Case Report
Copyright ©2014 Baishideng Publishing Group Inc. All rights reserved.
World J Orthop. Jul 18, 2014; 5(3): 398-401
Published online Jul 18, 2014. doi: 10.5312/wjo.v5.i3.398
Delayed presentation of a loose body in undisplaced paediatric talar neck fracture
Vishal Patel, Benjamin Bloch, Nicholas Johnson, Jitendra Mangwani
Vishal Patel, Benjamin Bloch, Nicholas Johnson, Jitendra Mangwani, Department of Trauma and Orthopedics, Musculoskeletal Directorate, University Hospitals of Leicester NHS Trust, Leicester Royal Infirmary, Leicester LE1 5WW, United Kingdom
Author contributions: Patel V contributed to main body of report; Bloch B contributed to discussion section; Johnson N contributed to literature search; Mangwani J is senior author, supervisor and technical advisor of the paper.

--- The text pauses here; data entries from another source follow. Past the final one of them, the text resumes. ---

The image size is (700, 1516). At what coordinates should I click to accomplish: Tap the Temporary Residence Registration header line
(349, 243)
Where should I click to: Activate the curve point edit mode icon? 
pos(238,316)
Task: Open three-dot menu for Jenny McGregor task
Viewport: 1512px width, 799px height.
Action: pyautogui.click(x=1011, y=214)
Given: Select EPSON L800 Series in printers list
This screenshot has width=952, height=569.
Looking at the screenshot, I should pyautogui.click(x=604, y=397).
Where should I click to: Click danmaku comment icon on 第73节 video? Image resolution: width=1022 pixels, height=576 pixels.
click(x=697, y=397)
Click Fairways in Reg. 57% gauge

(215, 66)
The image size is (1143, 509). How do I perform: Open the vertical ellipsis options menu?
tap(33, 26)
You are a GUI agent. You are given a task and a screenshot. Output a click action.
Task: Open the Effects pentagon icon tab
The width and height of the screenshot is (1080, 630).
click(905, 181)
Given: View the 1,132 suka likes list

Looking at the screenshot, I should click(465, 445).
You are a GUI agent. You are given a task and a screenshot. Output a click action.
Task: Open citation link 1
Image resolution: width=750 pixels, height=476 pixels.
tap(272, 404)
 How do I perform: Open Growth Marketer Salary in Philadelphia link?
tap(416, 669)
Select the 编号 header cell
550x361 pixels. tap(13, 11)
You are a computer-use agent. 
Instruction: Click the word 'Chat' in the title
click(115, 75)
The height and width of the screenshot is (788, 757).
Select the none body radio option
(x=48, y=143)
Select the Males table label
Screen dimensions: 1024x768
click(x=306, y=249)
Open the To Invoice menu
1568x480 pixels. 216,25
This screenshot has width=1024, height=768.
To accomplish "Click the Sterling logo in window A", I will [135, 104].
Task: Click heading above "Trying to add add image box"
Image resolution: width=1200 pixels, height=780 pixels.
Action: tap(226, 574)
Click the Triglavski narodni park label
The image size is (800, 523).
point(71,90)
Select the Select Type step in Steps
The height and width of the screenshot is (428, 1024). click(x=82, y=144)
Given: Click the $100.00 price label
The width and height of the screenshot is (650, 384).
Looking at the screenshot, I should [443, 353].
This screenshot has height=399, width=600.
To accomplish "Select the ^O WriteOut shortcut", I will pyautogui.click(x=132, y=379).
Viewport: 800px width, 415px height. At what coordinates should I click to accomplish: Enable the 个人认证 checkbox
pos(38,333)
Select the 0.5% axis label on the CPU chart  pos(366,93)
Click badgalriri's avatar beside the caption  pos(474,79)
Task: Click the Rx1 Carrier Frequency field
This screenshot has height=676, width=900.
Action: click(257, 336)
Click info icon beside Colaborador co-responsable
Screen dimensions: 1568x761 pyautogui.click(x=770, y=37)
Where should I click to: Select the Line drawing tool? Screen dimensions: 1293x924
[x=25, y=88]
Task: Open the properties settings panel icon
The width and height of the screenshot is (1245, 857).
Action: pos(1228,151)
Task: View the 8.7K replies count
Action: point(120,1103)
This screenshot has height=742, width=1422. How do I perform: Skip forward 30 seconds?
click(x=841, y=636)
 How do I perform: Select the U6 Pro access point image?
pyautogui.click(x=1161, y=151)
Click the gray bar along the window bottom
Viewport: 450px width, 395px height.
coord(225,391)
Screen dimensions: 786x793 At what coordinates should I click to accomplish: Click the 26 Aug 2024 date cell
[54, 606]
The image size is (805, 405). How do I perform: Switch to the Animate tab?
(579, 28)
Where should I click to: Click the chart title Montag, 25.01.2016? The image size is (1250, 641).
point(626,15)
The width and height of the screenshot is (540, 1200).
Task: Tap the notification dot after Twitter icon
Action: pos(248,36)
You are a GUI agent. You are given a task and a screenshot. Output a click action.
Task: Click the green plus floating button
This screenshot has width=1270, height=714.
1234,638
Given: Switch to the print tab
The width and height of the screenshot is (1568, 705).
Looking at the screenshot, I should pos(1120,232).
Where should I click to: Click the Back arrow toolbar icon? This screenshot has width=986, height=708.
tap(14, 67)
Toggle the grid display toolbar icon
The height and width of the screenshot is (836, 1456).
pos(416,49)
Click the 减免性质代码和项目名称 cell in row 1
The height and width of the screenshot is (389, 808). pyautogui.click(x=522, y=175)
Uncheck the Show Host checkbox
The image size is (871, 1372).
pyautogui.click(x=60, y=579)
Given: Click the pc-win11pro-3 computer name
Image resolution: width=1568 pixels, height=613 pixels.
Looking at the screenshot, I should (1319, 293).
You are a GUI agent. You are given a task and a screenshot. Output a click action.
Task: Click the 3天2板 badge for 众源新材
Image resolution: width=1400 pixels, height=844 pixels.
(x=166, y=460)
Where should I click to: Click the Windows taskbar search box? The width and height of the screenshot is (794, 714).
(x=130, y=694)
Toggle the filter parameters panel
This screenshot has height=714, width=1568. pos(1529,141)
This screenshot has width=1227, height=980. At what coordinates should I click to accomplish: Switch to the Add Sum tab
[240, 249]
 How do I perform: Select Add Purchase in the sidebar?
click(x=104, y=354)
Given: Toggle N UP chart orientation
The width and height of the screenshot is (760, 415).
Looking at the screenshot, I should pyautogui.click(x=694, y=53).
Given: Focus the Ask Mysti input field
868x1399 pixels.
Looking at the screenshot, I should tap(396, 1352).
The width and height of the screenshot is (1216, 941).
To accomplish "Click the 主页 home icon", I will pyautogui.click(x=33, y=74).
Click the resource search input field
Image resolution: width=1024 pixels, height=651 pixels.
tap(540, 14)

Correspondence to: Jitendra Mangwani, MBBS, FRCS, (Tr and Orth) Senior author, Department of Trauma and Orthopedics, Musculoskeletal Directorate, University Hospitals of Leicester NHS Trust, Leicester Royal Infirmary, Infirmary Square, Leicester LE15WW, United Kingdom. jitendra.mangwani@uhl-tr.nhs.uk
Telephone: +44-0300-3031573 Fax: +44-0116-2502777
Received: January 14, 2014
Revised: April 15, 2014
Accepted: June 10, 2014
Published online: July 18, 2014
Core Tip

Core tip: Undisplaced talar neck fractures in children rarely present with an associated osteochondral loose body. If a child remains symptomatic after fracture healing we would advocate further evaluation with magnetic resonance imaging (MRI) scan to exclude an associated loose body. If a loose body or an osteochondral lesion is identified on MRI scan it can be safely treated with anterior ankle arthroscopy.